Content starts

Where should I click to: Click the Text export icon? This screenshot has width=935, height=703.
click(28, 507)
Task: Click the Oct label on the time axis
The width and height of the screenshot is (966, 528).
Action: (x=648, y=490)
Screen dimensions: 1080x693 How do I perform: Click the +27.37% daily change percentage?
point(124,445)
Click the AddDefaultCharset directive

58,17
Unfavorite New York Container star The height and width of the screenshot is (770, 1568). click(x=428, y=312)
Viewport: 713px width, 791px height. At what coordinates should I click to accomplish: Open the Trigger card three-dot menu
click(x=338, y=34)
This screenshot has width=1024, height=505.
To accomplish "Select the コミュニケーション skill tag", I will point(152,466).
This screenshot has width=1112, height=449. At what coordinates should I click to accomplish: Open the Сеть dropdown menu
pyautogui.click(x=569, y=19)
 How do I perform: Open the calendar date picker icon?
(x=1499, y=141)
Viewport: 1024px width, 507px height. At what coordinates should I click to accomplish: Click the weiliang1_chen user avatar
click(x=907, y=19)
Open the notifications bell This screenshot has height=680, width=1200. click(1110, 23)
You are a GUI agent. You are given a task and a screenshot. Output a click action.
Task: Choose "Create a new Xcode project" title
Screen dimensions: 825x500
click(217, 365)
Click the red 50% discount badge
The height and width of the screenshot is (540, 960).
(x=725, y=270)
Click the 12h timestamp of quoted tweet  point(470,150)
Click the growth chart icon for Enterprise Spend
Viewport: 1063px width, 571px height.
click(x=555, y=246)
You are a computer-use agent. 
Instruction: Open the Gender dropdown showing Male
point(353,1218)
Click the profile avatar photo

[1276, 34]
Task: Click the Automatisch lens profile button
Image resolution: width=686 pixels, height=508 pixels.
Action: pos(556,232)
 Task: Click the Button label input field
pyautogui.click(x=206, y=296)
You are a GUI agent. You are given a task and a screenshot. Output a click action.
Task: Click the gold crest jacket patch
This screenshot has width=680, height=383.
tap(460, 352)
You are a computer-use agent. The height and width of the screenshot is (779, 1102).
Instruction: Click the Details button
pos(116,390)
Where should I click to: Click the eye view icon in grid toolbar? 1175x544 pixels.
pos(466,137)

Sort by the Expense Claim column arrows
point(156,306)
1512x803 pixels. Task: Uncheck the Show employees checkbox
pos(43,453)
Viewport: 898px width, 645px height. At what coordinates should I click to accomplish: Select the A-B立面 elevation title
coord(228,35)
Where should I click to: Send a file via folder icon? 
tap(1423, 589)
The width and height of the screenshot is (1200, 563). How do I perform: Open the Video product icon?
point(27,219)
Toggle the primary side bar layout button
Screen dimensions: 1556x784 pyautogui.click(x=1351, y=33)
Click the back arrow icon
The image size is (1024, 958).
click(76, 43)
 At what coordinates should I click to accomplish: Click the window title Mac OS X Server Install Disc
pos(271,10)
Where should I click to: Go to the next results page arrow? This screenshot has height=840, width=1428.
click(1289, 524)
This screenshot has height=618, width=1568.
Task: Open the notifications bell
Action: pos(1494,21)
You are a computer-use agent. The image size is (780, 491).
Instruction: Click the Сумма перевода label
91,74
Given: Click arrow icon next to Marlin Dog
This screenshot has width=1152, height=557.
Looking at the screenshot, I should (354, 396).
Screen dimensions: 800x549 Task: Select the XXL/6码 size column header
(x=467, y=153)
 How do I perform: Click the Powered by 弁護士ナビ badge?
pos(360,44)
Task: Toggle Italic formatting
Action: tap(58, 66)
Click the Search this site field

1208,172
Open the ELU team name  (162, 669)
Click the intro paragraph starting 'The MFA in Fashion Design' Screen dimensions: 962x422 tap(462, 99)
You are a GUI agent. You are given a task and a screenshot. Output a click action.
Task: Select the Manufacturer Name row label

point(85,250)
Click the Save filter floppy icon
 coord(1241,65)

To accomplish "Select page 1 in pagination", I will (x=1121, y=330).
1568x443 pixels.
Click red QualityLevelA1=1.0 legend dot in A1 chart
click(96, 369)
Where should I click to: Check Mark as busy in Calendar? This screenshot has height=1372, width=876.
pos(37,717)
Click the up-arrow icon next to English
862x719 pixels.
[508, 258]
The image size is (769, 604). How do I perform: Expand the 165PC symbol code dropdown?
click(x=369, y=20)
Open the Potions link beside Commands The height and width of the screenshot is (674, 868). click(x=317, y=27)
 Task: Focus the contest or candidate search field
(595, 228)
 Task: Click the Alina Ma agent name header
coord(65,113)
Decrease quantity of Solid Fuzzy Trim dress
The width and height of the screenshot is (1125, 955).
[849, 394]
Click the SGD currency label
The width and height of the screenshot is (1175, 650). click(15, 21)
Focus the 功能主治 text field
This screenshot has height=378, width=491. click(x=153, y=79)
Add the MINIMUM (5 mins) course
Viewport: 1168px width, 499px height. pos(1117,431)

Content ends

> Problem to work on:
Line count for "computer": give the number of lines in the data above that include it, and nothing else.

> Solved problem:
3